__Given records__.
▼
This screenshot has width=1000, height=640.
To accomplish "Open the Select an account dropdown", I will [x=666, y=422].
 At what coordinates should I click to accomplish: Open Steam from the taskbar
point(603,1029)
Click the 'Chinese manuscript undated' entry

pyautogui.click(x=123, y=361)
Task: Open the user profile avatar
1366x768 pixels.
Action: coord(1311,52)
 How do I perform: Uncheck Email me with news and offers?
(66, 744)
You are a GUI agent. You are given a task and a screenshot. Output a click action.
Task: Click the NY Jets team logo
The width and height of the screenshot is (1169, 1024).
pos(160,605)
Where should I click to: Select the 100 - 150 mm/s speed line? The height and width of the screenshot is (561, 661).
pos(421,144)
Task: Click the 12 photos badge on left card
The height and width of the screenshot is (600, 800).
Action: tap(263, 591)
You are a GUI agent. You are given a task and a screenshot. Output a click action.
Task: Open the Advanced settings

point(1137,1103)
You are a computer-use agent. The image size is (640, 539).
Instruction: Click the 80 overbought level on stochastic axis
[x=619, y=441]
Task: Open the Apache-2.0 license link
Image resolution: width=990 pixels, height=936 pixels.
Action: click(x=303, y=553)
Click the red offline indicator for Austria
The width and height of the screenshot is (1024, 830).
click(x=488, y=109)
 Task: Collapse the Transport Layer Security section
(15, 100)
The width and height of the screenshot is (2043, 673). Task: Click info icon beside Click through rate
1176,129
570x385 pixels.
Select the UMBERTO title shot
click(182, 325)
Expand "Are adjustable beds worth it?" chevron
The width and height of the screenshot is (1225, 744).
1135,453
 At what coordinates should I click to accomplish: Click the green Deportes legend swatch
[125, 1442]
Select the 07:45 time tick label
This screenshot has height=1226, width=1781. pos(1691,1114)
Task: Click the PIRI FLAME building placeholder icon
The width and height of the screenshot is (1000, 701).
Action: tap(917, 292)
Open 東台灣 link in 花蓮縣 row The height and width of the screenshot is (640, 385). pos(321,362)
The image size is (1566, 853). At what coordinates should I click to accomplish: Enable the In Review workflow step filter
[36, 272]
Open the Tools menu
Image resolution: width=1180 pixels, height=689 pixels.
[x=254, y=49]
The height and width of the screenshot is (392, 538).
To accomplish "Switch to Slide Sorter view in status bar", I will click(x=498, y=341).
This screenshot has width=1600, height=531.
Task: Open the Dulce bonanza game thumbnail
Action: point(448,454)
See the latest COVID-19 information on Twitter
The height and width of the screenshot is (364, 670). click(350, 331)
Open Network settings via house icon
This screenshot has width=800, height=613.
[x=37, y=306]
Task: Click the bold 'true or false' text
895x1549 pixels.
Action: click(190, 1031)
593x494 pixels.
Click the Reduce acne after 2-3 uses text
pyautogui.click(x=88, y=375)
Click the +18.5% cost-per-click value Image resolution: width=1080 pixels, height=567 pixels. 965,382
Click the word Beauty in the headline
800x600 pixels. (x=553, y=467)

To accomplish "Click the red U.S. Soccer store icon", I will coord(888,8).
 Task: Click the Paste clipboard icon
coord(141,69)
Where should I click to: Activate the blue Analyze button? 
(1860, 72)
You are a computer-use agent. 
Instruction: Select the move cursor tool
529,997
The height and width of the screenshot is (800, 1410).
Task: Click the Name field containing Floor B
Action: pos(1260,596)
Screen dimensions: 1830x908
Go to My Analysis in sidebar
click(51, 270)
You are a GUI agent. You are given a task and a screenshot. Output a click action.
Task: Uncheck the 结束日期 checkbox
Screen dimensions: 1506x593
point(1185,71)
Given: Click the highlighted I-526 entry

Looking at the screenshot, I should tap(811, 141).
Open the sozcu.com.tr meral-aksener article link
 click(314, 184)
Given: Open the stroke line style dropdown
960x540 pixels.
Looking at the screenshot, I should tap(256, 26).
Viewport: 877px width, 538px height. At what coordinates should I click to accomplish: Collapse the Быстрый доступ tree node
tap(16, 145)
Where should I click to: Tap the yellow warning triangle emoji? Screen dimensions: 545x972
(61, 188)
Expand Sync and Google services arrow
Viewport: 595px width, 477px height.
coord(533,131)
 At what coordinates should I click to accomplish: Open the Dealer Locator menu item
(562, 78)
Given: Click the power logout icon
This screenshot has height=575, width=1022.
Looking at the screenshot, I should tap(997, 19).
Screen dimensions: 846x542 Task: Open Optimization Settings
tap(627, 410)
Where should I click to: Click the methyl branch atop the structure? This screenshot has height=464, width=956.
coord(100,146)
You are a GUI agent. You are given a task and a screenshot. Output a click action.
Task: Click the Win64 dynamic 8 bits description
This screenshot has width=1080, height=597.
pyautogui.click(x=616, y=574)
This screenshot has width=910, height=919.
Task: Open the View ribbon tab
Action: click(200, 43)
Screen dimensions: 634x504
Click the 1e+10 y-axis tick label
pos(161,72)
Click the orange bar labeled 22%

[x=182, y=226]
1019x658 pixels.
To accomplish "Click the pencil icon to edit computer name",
▲
__Required action__. Please return exactly the lines from the first line of the material through the one with "Task: Open the user profile avatar", and no lines after it.

__Solution for this problem__.
This screenshot has width=1000, height=640.
To accomplish "Open the Select an account dropdown", I will [x=666, y=422].
 At what coordinates should I click to accomplish: Open Steam from the taskbar
point(603,1029)
Click the 'Chinese manuscript undated' entry

pyautogui.click(x=123, y=361)
Task: Open the user profile avatar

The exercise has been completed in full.